> _Challenge A_
Reproduce everything in the event photography thread from "Legally, it should" down to "good to ask.".
> _Challenge B_
According to the event photography thread, why is it worth not demanding much money to photograph an event? Answer in one to three sentences.

> _Selected excerpt_
■ ■ ■

You might want to contact the event manager to see if they have a photographer. If they are not willing to pay (and a lot of times till they know you they don't want to pay) tell them what's in it for them. Make a deal where they give you a list of things at the event they want photos of for future press releases ect.. and make a trade for free advertising, contacts, just about anything. You really end up meeting a lot of people who can bring you lots of business so it's worth it to not demand a lot of $$. It's HARD work but it pays off in the end. If they take you on ask about the disclaimer on the ticket. Most of the time there is one. We have ended up with a LOT of new customers from being an event photographer. We wear t's with our logo on it and keep tons of biz cards on us and people ask us who we are and what we do all the time. We shot a tradeshow a few weeks ago and since then it's booking us solid with people wanting baby, family, wedding, product and other event shoots. We traded photography for a booth at the show. The booth would have costs us $2000. We got a free booth to show our work. Hired some pals to man it for us and we spent 4 day photographing the show. When we photograph people at these events a lot of the time they come up and ask why are we doing so. We tell them we work for the show, give them a card and tell them to send us an email and we will have the image available for them to purchase if they wish. We get the email later and sell from there. it looks like we will even get a calendar shoot from that show. Yes it was 4 12 hour days with both of us shooting but it gets our name out there more than any other type of marketing would.
Outside of regular sessions prices for us are worked out for each event.
Hope this helps.


----------



## JimmyO (Jun 2, 2008)

Ok
Got a question
Im currently working on building my portfolio but i am not sure about the what i have to do to put pics of people up. I mean like what are the "rules" . Do i need their written consent to put them up?


----------



## Crosby (Jun 2, 2008)

JimmyO said:


> Ok
> Got a question
> Im currently working on building my portfolio but i am not sure about the what i have to do to put pics of people up. I mean like what are the "rules" . Do i need their written consent to put them up?


 
Legally, it should be ok...

Jimmy, check this thread out http://www.thephotoforum.com/forum/showthread.php?t=124733&highlight=legality

Go to the end, there is some good stuff there.

If you are taking pics of crowds, it should be ok, but you could always ask some parents if it is ok to take a couple of pics of kids. Its always good to ask.


----------



## bblaine (Jun 2, 2008)

JimmyO said:


> Ok
> Got a question
> Im currently working on building my portfolio but i am not sure about the what i have to do to put pics of people up. I mean like what are the "rules" . Do i need their written consent to put them up?

■ ■ ■

> _Data segment_
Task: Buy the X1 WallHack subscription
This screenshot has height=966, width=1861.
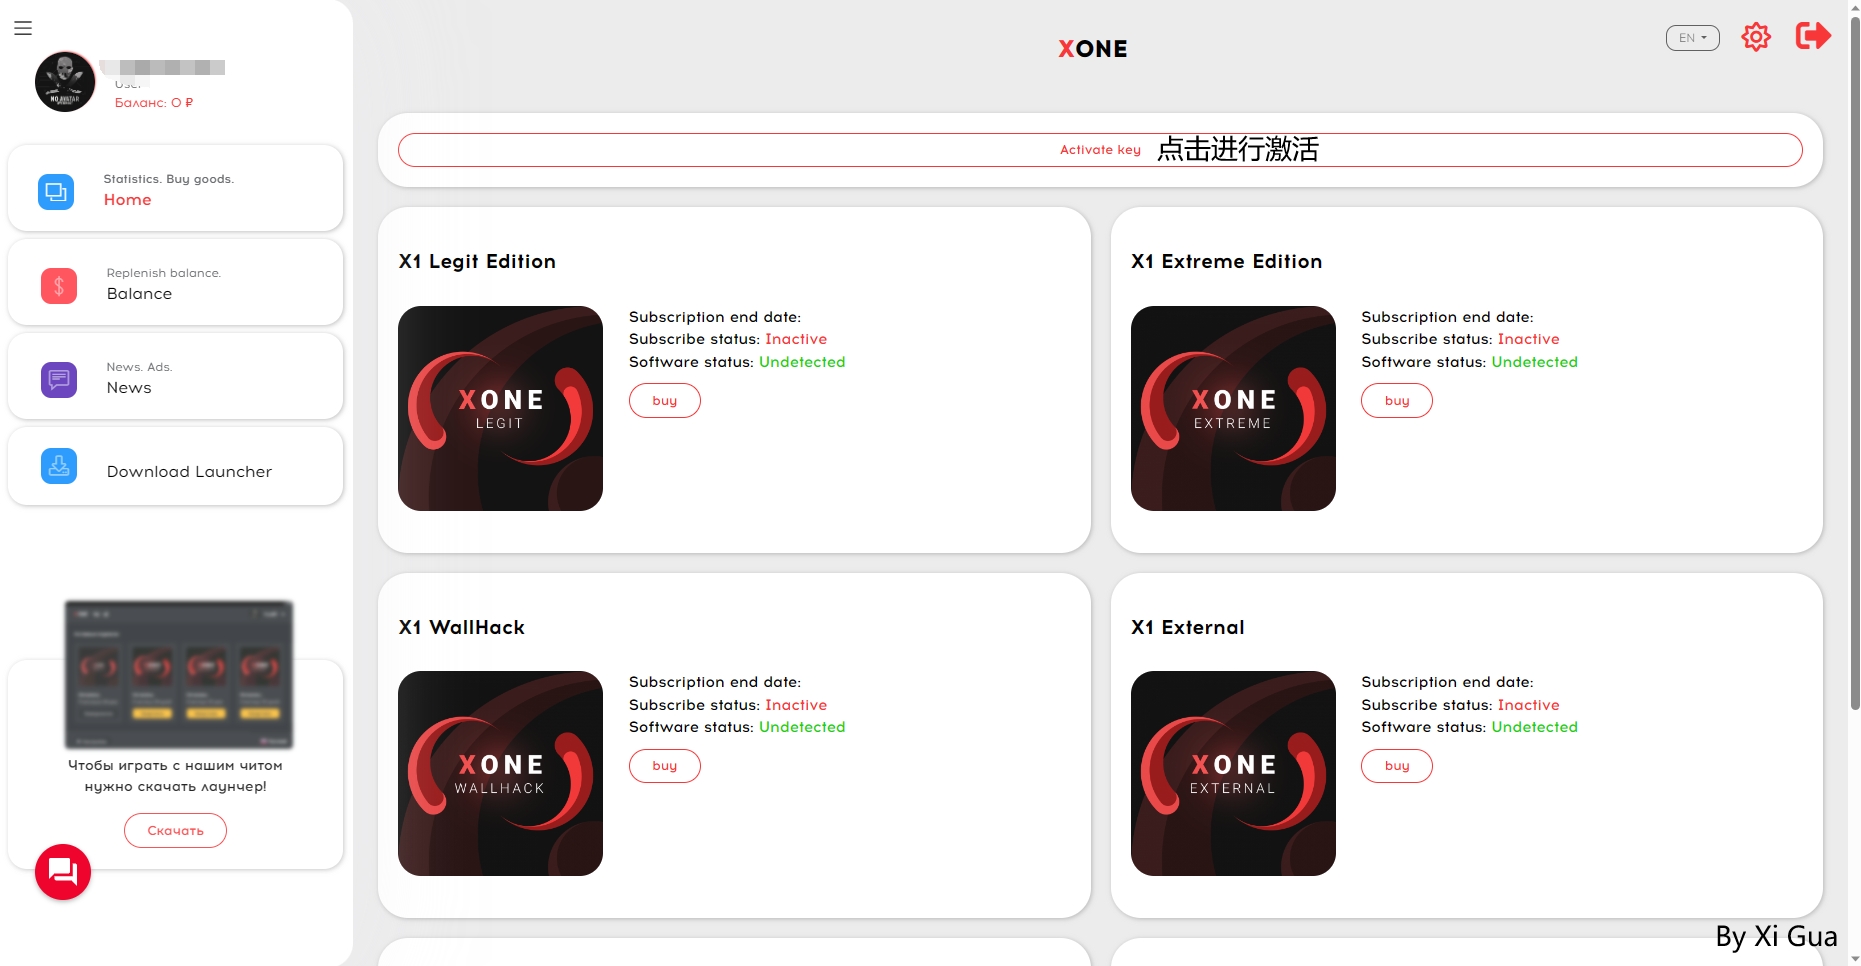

■ ■ ■

> _Exercise result A_
Legally, it should be ok...

Jimmy, check this thread out http://www.thephotoforum.com/forum/showthread.php?t=124733&highlight=legality

Go to the end, there is some good stuff there.

If you are taking pics of crowds, it should be ok, but you could always ask some parents if it is ok to take a couple of pics of kids. Its always good to ask.

> _Exercise result B_
At these events you end up meeting a lot of people who can bring you lots of business. So the low pay is worth it.